Modernist Cuisine may be the magnum opus of the molecular gastronomy movement: a discipline of food science that uses scientific innovation to study and play with the physical and chemical aspects of cooking. Alice Waters, owner of the chain of restaurants Chez Panisse who helped found the Yale Sustainable Food project, shakes her head at this movement, saying on Freakonomics radio, “It’s that I am so hungry for the taste of the real… It’s not a kind of way of eating that we need to really live on this planet together.” But for a second, let’s suspend the chatter about food sustainability, organic produce, and locally-grown — what Myhrvold is doing is extremely cool. As important as I believe Waters’s movement is, I do not believe that the trend towards local produce and the trend towards molecular gastronomy are in conflict. In the same way that knowing where and how your produce is grown can make you feel closer to what you eat, understanding the basic chemistry and physics behind cooking can also make you better understand your food. I say, let the scientists and cooks play. Yes, “Modernist Cuisin”e contains some more-than-novel features (edible film and gels, anyone?), but I do believe that Myhrvold’s intention was not to spread this method of cooking to kitchens everywhere. After all, few people have a hydraulic press sitting next to the blender in his kitchen. Rather, Myhrvold wanted to explore the scientific possibilities behind one of humankind’s greatest needs, while also seeing if he can address inefficiencies or weakness in modern cooking practices.
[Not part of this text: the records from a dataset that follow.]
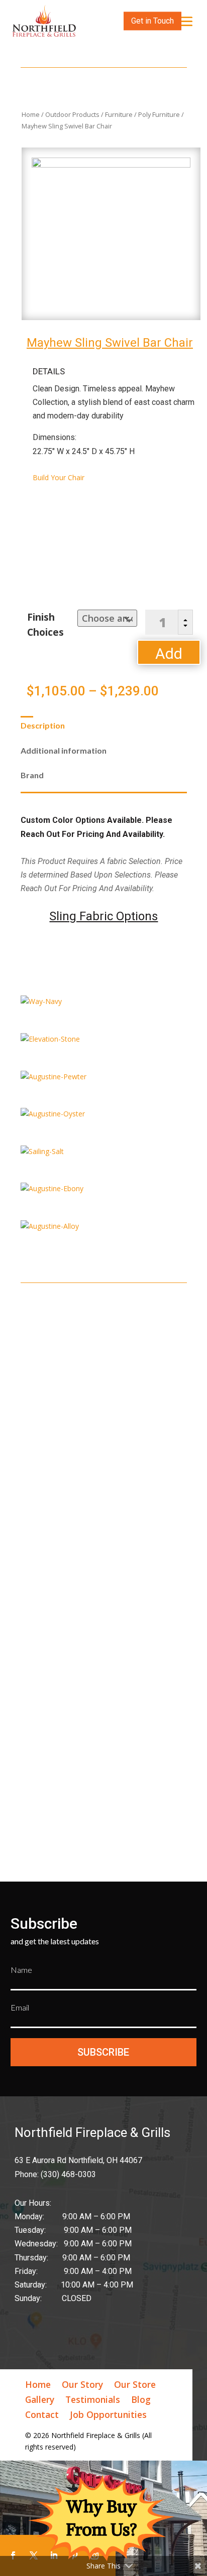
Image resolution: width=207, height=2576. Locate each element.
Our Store (135, 2385)
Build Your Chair (58, 477)
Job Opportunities (108, 2415)
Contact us (134, 1552)
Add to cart (168, 655)
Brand (32, 775)
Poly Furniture (159, 114)
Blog (141, 2400)
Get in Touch (152, 21)
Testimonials (92, 2400)
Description (43, 725)
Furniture (119, 114)
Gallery (39, 2400)
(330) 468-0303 (48, 1565)
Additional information (64, 750)
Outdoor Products (72, 114)
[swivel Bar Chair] (111, 165)
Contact (42, 2415)
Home (31, 114)
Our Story (82, 2385)
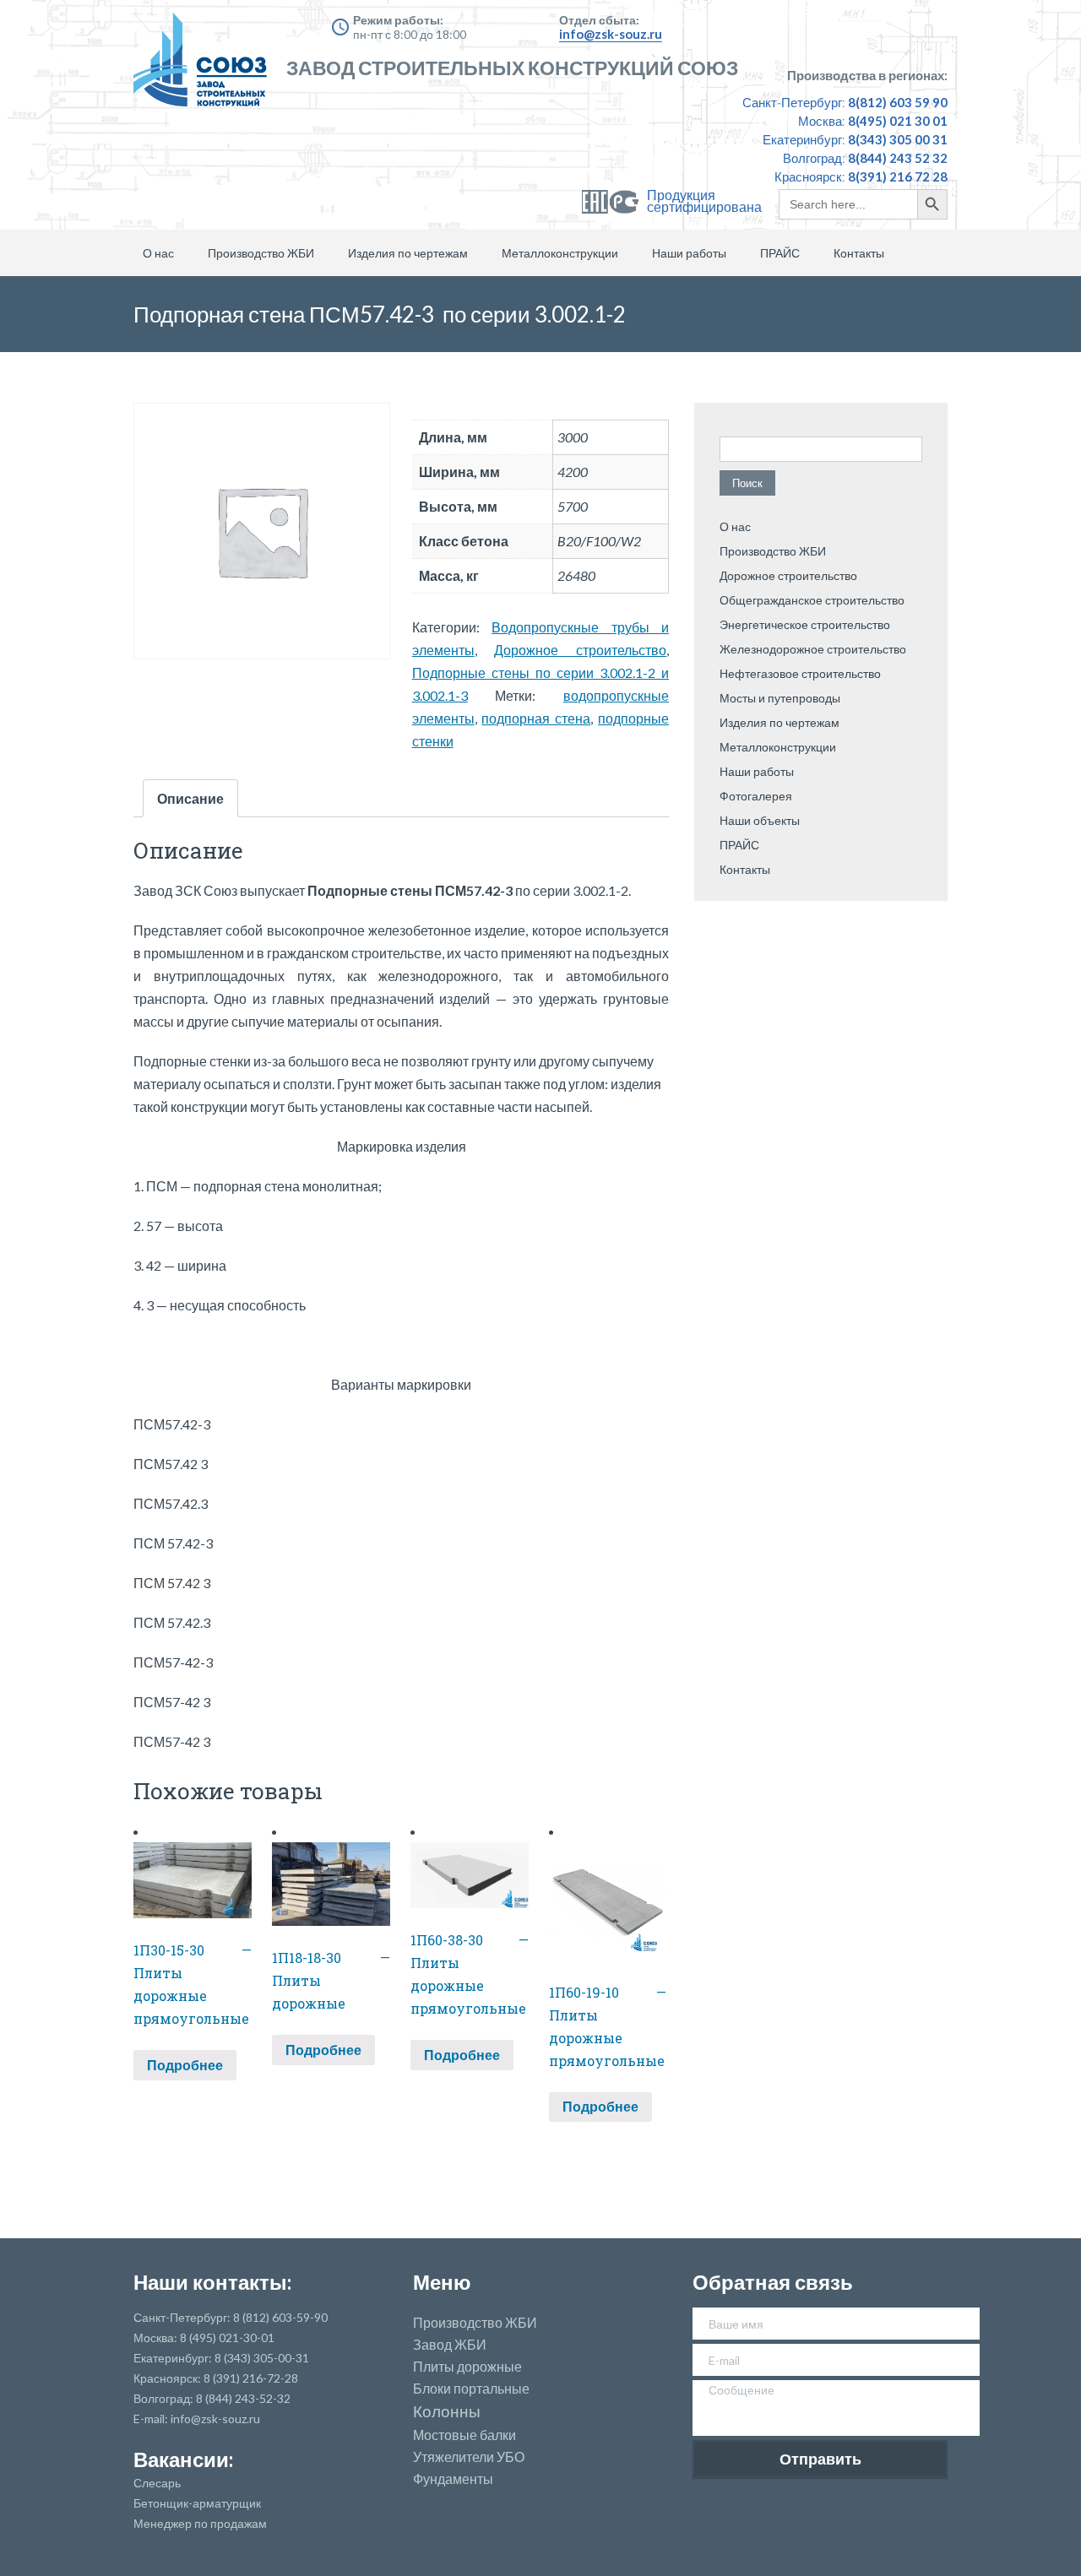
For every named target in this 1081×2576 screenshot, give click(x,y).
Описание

Which brings up back to Myhrvold’s initial quest. So what goes in Myhrvold’s perfect French fry? If you’re hesitant to lay down the $625 cookbook collection, I’ll leave you with one hint: it involves vacuum-sealing, a vacuum chamber, and an ultrasonic bath.

Watch Modernist Cuisine video demonstrations here.

Corrections: Feb. 25

An earlier version of this post misstated the length of the Modernist Cuisine project. It took three years, not 30. Also, the perfect fry uses an ultrasonic bath, not an ultrasound machine.